Perhaps another protective effect of lidocaine observed in our study comes from the recognized protection that lidocaine has in IR phenomena, through decreased adhesion and migration of PMNs or inhibition of activated neutrophils [
16,
19].
5.3. Apoptosis
Apoptosis plays an important role in hepatocyte damage. Mechanisms of hepatic apoptosis are complicated by multiple signaling pathways [
32]. In our study, we verified how the balance between pro- and anti-apoptotic mediators in liver biopsies from animals that had received lidocaine leaned towards anti-apoptosis. Lidocaine has been shown in the majority of the studies to have an antiapoptotic protective role in different inflammatory states [
25,
32,
37,
38]. The specific mechanisms by which lidocaine attenuates apoptosis are not clear; it is known that it blocks the extrinsic pathway of apoptosis by decreasing proinflammatory cytokines, especially TNFα, and blocking the intrinsic pathway through the decrease in the bcl-2 and PUMA family proteins. We believe that the decrease in PUMA expression was the major determinant of the antiapoptotic effect observed in our study. PUMA acts as a key mediator of the function of p53 in the cytosol, which is an important transcription factor that activates and regulates apoptosis. Other authors suggest that during early liver regeneration, PUMA downregulation may contribute to the suppression of apoptosis and inflammation [
39]. They analyzed how after liver resection surgery, there is a progressive increase in the levels of PUMA, BAX and BCL-XL, which is related to an increase in apoptosis, in Kupffer cells induction and in neutrophils infiltration, as well as a higher number of fulminant hepatitis and mortality.

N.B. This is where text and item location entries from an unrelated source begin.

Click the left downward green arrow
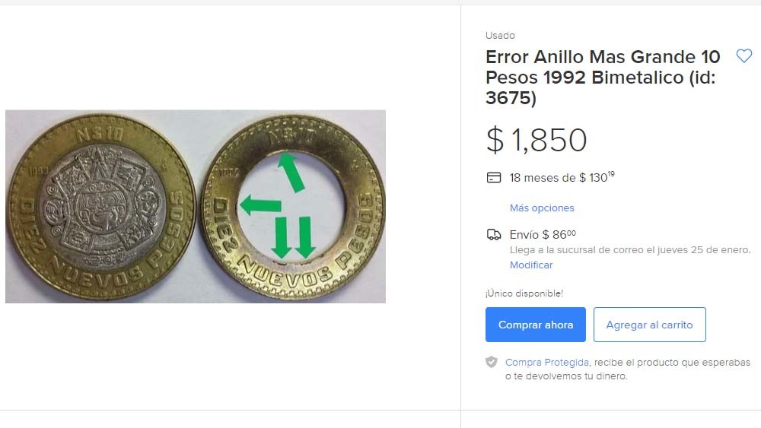The image size is (761, 428). 282,237
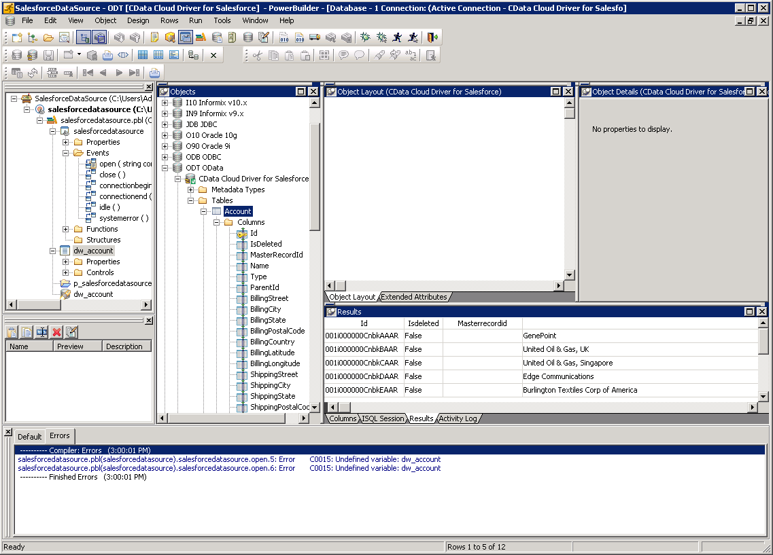
Task: Toggle the Output window toolbar button
Action: (x=100, y=37)
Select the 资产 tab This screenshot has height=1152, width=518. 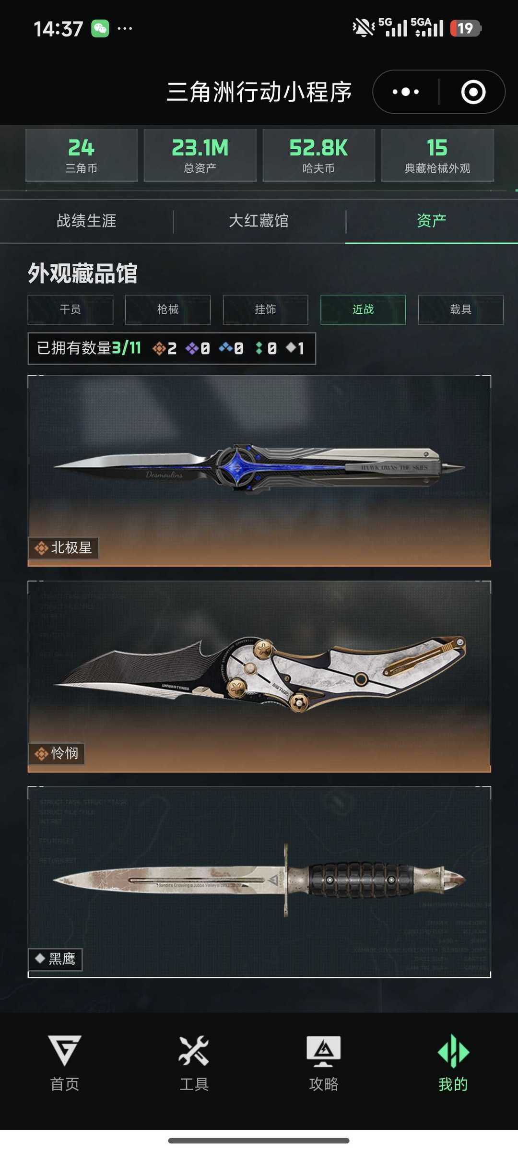pos(432,221)
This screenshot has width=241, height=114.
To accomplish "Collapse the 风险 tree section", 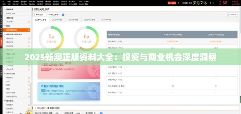I will [x=4, y=26].
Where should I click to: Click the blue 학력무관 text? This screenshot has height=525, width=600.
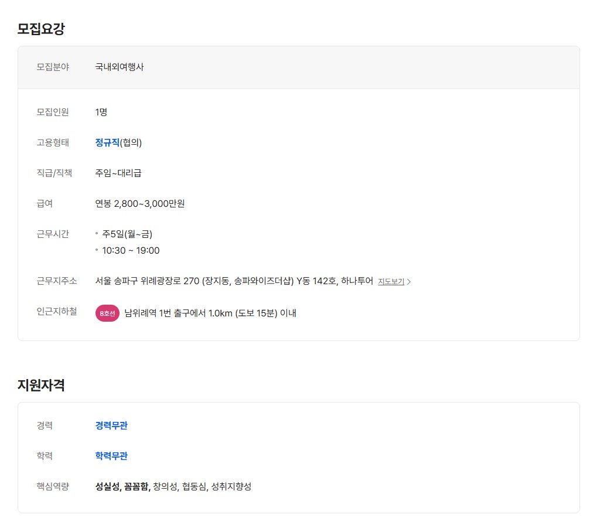pyautogui.click(x=111, y=456)
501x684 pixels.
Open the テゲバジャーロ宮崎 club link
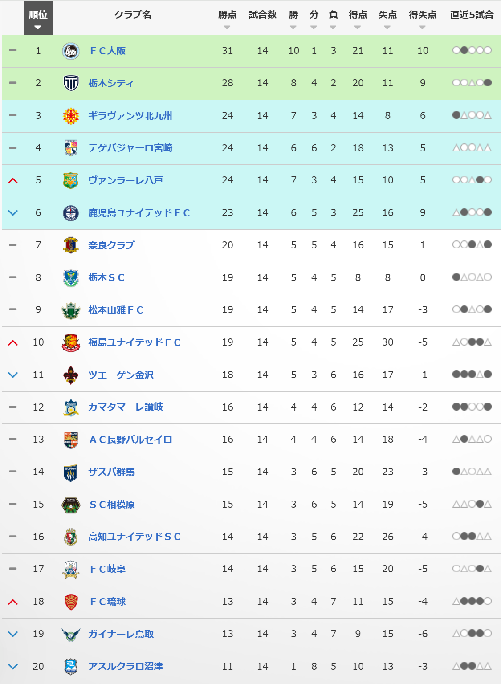130,148
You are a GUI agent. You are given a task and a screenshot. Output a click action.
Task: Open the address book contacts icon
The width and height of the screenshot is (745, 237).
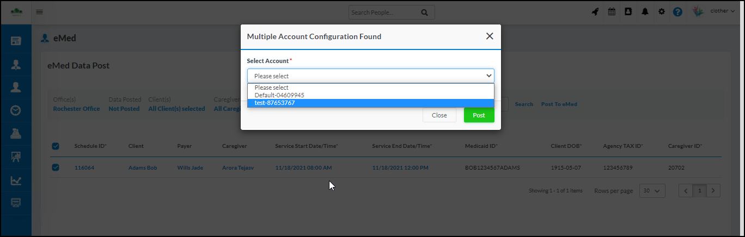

Our study reinforces the concept that perioperative modulation of inflammation with intravenous lidocaine could be integrated into personalized anesthesia protocols. By identifying patients with a higher risk of systemic inflammatory or hepatic injury—based on biomarkers such as NFkB activation or MCP-1 levels—clinicians may tailor lidocaine use as a precision medicine strategy.